A couple weeks ago the HERCULES Center investigators, community stakeholder advisory board members, and trainees gathered for the annual center retreat. Every year the center retreat serves to provide opportunities for networking and collaborative discussions across our multidisciplinary investigators. Three other key elements were included in this year’s discussion— community concerns, data science needs and integration across the new environmental health centers at Emory.
The HERCULES community stakeholder advisory board (SAB) is an incredible asset to the center. With representatives from across the Atlanta community, the SAB gathers regularly to discuss and determine the current and upcoming activities of the community outreach core. Last year, the SAB decided to focus their efforts on the Atlanta Community Forum, resulting in an incredible all-day event of hands-on workshop discussions, trainings and identification of personal action steps for each of the over sixty community members in attendance.
The morning session of the retreat was dedicated to the community stakeholders to hear their input and vision for the next five years of HERCULES. Stakeholders took turns providing their thoughtful feedback to the group. Although many topics were covered, a few themes emerged around promoting and increasing effective risk communication, engaging and incorporating the community into research activities, and increasing access to environmental health research tools.
Communication across community members and research scientists are key to the effectiveness of HERCULES and environmental health science overall. Dedicated discussions are scheduled for the coming months to ensure SAB concerns are continually integrated across overall center activities.
The Future of Data Science
With the increased ability to gather and store high-dimensional data, “Big Data” has emerged as a key challenge across disciplines. As a research center focused on the exposome, we recognize this as a major challenge for investigators that will only continue to grow. Bringing in experts across biostatistics, bioinformatics, and systems biology, investigators had an opportunity to hear about the range of capabilities at Emory and later engage in a panel discussion about the future of data science. Through the data science session and follow-up surveys, HERCULES aims to identify and fill gaps between research needs and services.
New Environmental Health Centers at Emory
Two environmental health centers focused on children’s health were awarded to Emory over the past few months. Investigators from each of these centers were invited to participate in lunch presentations and discussions. A Children’s Health Exposure Analysis Resource (CHEAR) laboratory hub will provide laboratory services to external investigators interested in incorporating environmental exposure analyses into children’s health studies. This resource has a similar structure to HERCULES, offering core services across targeted analytical chemistry, untargeted metabolomics and measures of the biological response. HERCULES Center Director, Dr. Gary Miller, will direct the lab hub and Dr. Lance Waller will serve as Deputy Director.
Co-led by Dr. Barry Ryan and Dr.

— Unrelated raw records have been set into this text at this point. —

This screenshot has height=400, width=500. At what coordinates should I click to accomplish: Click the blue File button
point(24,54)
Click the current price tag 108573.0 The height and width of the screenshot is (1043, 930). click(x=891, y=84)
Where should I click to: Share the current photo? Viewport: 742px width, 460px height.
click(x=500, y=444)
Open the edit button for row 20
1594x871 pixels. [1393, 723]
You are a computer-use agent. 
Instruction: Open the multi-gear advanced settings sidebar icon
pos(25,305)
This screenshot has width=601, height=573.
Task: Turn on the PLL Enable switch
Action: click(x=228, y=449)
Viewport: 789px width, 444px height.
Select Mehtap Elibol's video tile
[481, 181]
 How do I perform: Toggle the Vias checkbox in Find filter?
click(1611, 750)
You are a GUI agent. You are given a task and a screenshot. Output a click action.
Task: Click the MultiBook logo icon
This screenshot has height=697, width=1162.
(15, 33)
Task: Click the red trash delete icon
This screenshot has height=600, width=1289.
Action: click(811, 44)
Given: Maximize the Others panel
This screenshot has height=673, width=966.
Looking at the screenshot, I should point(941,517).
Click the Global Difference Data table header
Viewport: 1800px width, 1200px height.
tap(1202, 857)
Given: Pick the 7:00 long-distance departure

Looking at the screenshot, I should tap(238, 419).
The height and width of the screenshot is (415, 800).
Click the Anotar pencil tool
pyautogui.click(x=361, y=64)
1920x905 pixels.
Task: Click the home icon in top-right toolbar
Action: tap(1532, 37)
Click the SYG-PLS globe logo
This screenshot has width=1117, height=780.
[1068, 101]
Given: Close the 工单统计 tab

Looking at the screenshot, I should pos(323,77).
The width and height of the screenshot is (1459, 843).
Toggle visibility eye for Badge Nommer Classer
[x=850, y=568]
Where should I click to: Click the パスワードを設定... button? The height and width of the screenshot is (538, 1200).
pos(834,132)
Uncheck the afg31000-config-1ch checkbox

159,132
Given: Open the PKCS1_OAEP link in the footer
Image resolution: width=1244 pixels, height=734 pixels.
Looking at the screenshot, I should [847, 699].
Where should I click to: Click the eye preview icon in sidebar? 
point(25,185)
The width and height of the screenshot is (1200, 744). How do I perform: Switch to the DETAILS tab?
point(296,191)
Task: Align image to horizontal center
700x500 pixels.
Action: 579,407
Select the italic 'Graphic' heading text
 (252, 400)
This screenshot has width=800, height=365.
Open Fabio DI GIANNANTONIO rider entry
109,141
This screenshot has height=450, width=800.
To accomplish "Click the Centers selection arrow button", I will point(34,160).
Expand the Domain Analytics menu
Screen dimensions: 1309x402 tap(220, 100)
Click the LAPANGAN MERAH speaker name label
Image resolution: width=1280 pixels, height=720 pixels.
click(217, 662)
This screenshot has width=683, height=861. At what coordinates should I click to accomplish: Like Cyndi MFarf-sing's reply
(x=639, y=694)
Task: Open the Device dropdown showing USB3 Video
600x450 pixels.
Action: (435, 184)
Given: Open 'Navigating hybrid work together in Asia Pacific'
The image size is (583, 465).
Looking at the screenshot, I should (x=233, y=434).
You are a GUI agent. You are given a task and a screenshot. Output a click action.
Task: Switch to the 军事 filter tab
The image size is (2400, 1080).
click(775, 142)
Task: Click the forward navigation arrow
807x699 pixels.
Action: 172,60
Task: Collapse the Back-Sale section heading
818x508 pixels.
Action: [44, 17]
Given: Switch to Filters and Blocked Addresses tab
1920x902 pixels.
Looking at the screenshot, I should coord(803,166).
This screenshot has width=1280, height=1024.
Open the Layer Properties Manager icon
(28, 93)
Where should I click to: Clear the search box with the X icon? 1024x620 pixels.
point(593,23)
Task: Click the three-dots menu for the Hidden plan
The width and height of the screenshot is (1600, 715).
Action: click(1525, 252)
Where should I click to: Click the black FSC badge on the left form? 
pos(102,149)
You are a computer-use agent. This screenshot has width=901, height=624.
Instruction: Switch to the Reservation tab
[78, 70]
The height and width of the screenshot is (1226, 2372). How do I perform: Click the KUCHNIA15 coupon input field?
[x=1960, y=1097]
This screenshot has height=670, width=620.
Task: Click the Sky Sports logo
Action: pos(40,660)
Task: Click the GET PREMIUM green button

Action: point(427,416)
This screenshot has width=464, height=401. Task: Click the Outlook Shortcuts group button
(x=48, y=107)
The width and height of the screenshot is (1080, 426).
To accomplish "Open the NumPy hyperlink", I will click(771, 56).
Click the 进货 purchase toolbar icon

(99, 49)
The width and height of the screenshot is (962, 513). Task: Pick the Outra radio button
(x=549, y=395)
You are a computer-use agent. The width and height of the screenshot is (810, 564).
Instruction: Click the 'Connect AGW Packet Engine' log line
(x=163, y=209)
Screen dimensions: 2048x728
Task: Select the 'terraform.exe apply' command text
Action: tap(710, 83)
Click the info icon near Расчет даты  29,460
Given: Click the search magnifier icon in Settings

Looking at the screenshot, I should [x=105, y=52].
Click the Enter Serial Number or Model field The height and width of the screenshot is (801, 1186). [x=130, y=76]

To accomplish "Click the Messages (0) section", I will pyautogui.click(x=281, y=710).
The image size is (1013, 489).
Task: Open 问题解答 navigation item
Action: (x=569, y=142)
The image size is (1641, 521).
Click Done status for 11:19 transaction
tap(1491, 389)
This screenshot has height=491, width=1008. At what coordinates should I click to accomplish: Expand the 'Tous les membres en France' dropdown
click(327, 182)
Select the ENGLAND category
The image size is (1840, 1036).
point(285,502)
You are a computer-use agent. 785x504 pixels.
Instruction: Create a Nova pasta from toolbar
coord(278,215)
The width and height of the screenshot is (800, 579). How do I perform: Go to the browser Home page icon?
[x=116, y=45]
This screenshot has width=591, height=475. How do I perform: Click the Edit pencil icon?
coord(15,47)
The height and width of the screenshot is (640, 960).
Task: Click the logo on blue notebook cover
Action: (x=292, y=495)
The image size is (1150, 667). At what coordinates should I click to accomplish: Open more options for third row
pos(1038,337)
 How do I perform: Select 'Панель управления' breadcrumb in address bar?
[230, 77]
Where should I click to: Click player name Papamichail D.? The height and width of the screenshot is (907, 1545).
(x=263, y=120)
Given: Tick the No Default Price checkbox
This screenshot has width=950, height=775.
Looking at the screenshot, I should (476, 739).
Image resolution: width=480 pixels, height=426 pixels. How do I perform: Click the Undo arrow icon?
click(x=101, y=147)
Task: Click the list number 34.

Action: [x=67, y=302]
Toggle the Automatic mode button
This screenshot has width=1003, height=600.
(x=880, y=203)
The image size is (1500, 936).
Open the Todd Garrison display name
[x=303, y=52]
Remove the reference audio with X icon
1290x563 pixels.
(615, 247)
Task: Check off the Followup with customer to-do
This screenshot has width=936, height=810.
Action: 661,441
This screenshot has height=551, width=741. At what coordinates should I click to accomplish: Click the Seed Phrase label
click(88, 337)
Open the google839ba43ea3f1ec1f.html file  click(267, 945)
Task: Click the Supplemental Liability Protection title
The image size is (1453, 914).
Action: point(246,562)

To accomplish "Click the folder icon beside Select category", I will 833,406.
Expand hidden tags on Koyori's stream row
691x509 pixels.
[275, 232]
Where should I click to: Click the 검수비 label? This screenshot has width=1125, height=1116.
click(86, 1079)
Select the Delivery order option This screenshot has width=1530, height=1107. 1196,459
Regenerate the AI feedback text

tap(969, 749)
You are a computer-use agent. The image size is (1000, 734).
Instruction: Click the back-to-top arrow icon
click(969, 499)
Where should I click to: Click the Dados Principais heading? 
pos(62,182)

Linda McCauley, the Center for Children’s Health, the Environment, the Microbiome and Metabolomics (C-CHEM2) aims to investigate the interrelationships of components of the prenatal and postnatal environment of the fetus and child and their impacts upon birth outcome, the infant microbiome and neurodevelopment. After hearing about these new centers, investigators from the three centers along with HERCULES community stakeholders discussed future opportunities and collaborations.
HERCULES is truly a collaborative labor of our investigators and community stakeholders. As the center prepares for the year ahead, opportunities abound for new approaches to advance environmental health in our research, our community and beyond.